Ne Yapmalı gibi tarihsel önemde bir kitabın yazım planını değiştiren ekonomizm o dönemdeki temsilcileri tarafından en özlü biçimde “bir rubleye bir kopek katmanın her türlü sosyalizmden ve siyasetten daha değerli olduğu ve “gelecek kuşaklar için değil de kendileri ve çocukları için savaştıklarını bilerek savaşmaları gerektiği” şeklinde ifade ediliyordu. Ekonomik mücadeleyi siyasal mücadeleden ayıran, sınıf bilincinin sınıf savaşımının doğal bir sonucu olduğunu vazeden bu yaklaşım 1900’ler başında Rus işçi sınıf hareketini “boğmuş” durumdaydı. Bu yüzden işçi sınıfının kendisi için sınıf olmasının kaçınılmaz gereği olan bilinç unsurunu görmezden gelen, onu nihai kurtuluşa taşıyacak olmazsa olmaz değerdeki “devrimcilerin güçlü ve merkezileşmiş örgütünü kurma” yönlü doğrudan uzaklaştıran bu kandırmacanın ipliğinin pazara çıkarılması acil bir görevdi.
Günümüzde 12 Eylül faşizminin devrimci saflarda yarattığı yıkım ve 1990’larda reel sosyalist sistemin yıkılmasının yarattığı ideolojik sarsıntının etkileri, temel siyasi görevlere sırt çevirme, önemsizleştirme veya uzak olma başlıklarıyla işçi sınıfı içindeki çalışmalarda da görülüyor. Bu türden güçlerin öncülüğünde gelişen mücadele işçilerin sınıf bilinci kazanmasının önemine vurgu yaparken, aslında bunu sınıf savaşımının doğal bir sonucu olarak görmesinden kaynaklı ekonomist bir çizgiye sürüklüyor.

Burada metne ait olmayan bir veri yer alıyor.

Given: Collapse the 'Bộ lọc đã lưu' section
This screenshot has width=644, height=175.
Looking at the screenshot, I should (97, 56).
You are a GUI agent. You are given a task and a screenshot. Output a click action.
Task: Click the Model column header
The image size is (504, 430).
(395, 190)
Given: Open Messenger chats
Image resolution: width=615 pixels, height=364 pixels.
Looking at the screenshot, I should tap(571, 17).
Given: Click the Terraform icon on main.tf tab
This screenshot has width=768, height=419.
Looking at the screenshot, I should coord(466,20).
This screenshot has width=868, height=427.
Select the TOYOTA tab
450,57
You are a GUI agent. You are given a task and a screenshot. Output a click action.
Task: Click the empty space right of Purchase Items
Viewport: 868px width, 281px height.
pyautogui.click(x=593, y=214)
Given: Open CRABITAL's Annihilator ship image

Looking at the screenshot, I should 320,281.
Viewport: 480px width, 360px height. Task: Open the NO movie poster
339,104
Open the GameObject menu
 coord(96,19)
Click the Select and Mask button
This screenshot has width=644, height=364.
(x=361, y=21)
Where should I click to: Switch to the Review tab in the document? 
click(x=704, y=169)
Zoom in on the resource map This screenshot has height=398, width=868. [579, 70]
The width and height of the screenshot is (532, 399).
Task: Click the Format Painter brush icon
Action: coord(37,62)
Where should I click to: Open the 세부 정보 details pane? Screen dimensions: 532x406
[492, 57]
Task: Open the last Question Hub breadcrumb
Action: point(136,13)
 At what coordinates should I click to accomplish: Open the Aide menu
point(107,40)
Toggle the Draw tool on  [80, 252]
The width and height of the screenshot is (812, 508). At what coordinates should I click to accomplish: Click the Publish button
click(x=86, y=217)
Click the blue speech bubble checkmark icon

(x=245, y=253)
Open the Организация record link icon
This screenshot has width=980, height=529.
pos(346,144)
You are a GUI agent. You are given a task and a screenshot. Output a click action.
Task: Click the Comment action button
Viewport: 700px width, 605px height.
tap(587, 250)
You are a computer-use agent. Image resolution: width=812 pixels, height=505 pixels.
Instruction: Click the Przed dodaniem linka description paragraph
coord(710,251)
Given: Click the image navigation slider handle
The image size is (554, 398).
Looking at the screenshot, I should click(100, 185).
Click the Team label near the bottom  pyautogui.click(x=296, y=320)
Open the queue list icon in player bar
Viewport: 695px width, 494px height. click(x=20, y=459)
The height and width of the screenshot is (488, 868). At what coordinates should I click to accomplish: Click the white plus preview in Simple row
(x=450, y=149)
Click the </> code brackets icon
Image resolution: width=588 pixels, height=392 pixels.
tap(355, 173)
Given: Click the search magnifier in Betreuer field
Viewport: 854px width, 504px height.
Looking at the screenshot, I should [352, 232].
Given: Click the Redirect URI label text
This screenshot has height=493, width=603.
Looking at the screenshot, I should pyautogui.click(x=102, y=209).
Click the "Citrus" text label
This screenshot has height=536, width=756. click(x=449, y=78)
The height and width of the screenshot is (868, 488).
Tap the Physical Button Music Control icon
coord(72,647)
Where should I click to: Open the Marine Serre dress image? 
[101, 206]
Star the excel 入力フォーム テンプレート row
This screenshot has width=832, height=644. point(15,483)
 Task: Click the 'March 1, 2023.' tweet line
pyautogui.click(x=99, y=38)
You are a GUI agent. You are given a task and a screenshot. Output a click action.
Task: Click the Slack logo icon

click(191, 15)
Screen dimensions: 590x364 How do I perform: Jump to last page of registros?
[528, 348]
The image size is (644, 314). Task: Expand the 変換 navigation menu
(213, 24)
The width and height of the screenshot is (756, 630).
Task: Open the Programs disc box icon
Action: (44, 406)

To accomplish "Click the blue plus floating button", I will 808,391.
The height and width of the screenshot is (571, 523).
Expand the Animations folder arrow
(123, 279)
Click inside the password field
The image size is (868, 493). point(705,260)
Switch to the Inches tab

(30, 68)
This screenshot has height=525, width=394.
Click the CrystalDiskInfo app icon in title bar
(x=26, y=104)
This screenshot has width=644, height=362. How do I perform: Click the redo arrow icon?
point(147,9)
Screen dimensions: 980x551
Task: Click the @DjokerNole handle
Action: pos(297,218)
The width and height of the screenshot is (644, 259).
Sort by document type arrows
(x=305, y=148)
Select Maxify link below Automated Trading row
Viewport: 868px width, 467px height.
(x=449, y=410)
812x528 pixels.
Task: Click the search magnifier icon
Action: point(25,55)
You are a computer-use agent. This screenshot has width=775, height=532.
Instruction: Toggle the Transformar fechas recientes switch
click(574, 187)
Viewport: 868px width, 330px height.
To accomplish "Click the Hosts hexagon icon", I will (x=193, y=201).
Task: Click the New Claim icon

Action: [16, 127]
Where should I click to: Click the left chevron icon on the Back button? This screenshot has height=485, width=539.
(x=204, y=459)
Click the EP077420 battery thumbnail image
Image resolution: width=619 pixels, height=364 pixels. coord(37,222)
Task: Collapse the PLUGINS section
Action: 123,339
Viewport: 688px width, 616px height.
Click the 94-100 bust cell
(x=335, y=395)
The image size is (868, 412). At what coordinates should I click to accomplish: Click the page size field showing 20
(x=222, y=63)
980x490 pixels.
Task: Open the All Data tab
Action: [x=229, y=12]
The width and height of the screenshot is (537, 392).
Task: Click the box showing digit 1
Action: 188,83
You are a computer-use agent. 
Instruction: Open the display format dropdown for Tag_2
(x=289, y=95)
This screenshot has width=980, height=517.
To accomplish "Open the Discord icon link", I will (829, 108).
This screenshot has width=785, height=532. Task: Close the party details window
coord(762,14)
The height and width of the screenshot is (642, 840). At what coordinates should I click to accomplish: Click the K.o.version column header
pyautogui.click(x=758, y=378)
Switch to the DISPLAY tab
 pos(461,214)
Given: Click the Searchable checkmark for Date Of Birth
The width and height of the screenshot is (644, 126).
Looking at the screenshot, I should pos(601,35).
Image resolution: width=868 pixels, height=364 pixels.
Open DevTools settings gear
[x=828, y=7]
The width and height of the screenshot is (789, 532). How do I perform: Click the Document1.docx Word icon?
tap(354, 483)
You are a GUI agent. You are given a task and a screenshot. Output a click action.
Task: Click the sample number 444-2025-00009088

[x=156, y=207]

Tarihsel gelişimin doğal bir akış içinde kendiliğinden sonuçlar yaratacağını öngören ekonomist yaklaşım devrimci niyetlerden kopmuş olmak ya da Marksizme ilişkin bilgisizlik veya kavrayışsızlığın tezahürü olabilir. Ya da kimi zaman geçmiş sosyalizm deneyimlerinin ürettiği bürokratizme düşmeme kaygısı altında bir çeşit anarşizme saplanmanın veya her alanda karşımıza çıkan pasifizmin sonucu olarak da görülebilir. Başka bir yönüyle de tüm mücadele görüntüsüne rağmen, topyekün bir savaşımın sırtına yükleyeceği mücadele görevlerinden, sorumluluk ve risklerden kaçınmanın bir tezahürü olarak da ortaya çıkmaktadır. Bu anlamıyla ekonomizm, mücadele kaçkınlığıyla, oportünizmle ilişkilidir.
Hangi biçimiyle karşımızda olursa olsun ekonomizme karşı ideolojik mücadele yürütmek, onun gerçek yüzünü teşhir etmek temel mücadele görevlerimiz arasında olmalıdır.